【1】



「久しぶりだなぁ……」

 左の掌を見る。白い手袋の感触がリアルだ。嘗て画面越しに毎日見ていたものと同じ物がそこにはある。

 いいや、久しぶりというのも、おかしいだろう。
 俺がこのVRMMORPGにログインするのは、初めての事である。
 ――2013年に開発された仮想現実システム、通称VRシステムが国策で各家庭に導入されたのは、先月の事である。専用の接続用スクリーングラスを使用すると、現実さながらの空間に、誰でも気軽にダイブできるようになった。

 それに合わせて、俺が昔iPadで遊んでいたMMORPG――サンセット・グリードというゲームの統合が決まった。これまでは、一般版とVR版で分かれていたのだが、データが移行され、統一される事になったのである。

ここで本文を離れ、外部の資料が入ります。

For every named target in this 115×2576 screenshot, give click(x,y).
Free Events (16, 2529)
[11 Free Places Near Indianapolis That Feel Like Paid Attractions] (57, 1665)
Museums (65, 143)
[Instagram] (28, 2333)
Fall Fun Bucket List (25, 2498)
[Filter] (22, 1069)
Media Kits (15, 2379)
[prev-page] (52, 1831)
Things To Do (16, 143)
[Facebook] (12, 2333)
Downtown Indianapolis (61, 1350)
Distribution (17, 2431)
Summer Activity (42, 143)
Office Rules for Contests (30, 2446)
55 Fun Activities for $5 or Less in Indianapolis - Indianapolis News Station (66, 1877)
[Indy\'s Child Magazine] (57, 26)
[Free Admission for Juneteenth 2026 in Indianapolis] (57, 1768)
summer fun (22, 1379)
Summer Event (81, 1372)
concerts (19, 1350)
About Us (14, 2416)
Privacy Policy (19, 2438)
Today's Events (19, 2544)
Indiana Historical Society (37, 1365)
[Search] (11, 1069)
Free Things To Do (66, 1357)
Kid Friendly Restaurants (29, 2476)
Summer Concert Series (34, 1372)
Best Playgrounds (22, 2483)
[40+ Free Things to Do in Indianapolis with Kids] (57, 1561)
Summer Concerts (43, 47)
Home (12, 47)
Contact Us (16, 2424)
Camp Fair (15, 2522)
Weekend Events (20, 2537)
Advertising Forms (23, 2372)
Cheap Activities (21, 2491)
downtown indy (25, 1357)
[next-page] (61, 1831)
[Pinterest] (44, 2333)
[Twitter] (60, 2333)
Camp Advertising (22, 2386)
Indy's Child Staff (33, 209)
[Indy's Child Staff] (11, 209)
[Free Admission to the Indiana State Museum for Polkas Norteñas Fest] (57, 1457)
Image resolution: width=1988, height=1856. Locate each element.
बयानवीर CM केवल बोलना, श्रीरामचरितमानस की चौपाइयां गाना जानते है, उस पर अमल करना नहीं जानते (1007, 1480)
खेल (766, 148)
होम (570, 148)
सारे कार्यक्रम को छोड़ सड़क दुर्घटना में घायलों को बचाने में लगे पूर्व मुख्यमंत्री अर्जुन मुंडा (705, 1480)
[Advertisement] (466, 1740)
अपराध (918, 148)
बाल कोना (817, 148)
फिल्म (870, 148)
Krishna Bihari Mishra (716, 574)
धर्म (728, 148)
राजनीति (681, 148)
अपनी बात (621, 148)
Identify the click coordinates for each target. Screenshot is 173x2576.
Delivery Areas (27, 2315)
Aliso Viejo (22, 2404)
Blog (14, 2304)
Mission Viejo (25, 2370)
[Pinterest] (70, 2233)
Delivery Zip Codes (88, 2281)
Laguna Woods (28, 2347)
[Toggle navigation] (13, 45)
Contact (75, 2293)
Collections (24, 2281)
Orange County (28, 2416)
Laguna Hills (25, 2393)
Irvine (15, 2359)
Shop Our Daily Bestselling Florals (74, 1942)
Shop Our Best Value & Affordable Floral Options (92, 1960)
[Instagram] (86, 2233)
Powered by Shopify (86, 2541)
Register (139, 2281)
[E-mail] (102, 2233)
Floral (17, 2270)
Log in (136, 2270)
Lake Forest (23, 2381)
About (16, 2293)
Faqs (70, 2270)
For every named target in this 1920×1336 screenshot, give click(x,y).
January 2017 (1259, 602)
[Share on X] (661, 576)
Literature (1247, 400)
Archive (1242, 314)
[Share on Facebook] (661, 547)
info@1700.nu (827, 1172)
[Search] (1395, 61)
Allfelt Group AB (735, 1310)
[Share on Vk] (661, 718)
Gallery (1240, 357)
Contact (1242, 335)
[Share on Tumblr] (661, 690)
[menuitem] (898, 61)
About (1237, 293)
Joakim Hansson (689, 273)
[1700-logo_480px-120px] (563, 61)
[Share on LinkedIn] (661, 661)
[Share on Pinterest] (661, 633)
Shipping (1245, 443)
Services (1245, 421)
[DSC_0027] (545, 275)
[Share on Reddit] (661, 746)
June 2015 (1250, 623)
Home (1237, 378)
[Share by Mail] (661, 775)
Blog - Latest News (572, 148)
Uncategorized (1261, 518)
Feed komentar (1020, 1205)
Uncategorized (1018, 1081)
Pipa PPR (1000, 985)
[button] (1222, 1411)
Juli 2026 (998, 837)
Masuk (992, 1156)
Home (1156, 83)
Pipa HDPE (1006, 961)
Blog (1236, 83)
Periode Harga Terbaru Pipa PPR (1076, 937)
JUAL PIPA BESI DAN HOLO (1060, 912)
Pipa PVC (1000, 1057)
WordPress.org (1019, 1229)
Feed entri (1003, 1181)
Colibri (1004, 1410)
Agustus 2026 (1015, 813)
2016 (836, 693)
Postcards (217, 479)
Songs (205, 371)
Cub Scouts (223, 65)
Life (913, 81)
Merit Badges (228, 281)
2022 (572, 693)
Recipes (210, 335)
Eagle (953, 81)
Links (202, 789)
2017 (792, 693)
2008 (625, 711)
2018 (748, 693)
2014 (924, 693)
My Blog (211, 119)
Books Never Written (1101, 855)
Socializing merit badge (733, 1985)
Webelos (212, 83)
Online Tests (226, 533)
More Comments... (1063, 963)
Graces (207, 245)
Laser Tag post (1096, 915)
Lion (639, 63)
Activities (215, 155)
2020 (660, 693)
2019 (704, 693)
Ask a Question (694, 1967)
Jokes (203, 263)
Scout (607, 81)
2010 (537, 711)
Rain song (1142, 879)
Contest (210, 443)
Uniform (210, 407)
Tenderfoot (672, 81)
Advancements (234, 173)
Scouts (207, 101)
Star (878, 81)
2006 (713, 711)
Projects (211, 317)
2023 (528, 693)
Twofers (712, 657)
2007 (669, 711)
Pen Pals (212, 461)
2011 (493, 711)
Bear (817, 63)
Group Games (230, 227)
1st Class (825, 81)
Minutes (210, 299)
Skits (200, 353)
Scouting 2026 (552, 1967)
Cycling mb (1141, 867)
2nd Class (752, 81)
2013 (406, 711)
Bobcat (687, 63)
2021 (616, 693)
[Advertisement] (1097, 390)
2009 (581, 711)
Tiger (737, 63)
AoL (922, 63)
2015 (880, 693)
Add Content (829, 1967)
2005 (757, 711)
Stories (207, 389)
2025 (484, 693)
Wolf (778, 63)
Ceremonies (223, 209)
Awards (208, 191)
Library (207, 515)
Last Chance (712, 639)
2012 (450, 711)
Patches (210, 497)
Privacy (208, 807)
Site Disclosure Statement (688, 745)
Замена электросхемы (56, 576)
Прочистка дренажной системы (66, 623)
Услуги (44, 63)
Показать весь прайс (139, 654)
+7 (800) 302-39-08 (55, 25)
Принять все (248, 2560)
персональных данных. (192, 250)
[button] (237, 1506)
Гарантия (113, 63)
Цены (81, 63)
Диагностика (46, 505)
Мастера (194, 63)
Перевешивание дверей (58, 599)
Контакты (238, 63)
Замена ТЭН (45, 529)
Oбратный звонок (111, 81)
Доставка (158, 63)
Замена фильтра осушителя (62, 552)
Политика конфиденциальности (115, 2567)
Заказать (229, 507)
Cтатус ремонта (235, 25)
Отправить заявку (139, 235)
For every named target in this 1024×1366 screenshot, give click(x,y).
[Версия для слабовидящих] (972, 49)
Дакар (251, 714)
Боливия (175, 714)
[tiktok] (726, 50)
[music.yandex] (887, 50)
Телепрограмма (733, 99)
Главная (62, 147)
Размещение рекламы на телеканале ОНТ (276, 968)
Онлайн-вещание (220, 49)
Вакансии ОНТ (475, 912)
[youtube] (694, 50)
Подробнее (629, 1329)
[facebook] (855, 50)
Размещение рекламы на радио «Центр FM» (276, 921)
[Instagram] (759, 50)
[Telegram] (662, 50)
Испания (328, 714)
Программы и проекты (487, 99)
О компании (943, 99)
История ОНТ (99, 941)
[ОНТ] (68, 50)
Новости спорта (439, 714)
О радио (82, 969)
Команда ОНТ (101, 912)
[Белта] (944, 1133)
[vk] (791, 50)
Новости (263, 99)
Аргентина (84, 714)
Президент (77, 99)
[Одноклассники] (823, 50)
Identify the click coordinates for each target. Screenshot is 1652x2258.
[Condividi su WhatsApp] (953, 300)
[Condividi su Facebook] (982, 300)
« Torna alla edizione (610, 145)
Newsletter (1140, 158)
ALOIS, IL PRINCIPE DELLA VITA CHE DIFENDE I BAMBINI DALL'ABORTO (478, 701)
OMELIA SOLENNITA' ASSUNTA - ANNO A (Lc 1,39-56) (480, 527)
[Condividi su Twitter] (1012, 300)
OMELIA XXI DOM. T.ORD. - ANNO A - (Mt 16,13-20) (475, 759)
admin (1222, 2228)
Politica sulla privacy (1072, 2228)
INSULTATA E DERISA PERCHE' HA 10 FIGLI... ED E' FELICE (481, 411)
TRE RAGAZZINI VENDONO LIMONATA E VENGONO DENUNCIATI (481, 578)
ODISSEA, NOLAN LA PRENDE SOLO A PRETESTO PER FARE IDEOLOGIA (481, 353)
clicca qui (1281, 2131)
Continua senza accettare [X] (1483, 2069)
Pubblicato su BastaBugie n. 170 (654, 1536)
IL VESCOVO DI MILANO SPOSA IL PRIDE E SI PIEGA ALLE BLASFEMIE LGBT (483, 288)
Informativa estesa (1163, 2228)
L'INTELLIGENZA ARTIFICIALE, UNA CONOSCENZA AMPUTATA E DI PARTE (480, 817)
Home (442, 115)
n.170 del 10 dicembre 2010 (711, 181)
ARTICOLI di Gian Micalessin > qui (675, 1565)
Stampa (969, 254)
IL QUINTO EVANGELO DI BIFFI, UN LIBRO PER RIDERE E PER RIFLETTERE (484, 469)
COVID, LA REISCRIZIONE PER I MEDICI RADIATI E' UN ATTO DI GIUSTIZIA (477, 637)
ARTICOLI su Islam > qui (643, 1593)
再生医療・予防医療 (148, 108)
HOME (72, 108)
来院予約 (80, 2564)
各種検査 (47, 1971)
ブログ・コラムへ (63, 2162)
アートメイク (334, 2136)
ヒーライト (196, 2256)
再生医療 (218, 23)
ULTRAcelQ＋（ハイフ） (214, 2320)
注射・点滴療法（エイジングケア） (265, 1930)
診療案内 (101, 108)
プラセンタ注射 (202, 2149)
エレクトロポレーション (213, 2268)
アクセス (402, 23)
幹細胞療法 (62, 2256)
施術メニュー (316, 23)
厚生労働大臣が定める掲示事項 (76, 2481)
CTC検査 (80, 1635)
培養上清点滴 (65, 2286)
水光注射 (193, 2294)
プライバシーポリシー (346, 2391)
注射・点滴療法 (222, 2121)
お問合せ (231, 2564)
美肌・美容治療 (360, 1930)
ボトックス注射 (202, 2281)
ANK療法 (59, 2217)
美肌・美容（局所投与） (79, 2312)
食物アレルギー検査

 俺は2013年からios版にログインしていなかった。
 理由は、端的に言えば人間関係だ。
 ありがちな話だが、俺には好きな女性キャラクターがいた。キャラクターというのがミソだ。プレイヤーではない。プレイヤー性別は知らなかった。出会い厨と言われたらそれまでだが、ある日そんな彼女に告白され、「会いたい」と言われて俺は舞い上がった。待ち合わせは、新宿。当時高校三年生の十七歳だった俺は、必死でお金を貯めて、東京に行った。結果――待ち合わせ場所にやってきた彼女……ではなく、ネカマをしていたアイツと出会った。性別なんてどうでも良かった。それは向こうも同じだったらしく、その日の内に俺達は結ばれた。以降俺は、アイツに貢ぎ始めた。次第に我侭になったアイツは、俺にレアアイテムを要求し、当時ランキングの常連だった俺は、ボスを倒しまくってアイテムを入手し、ひたすらその願いを叶えた。そして疲れた。大学受験に落ちた事自体は俺のせいだが、あの日々がなければ、俺が浪人することは無かっただろう。そのくらい、俺は打ち込んでいた。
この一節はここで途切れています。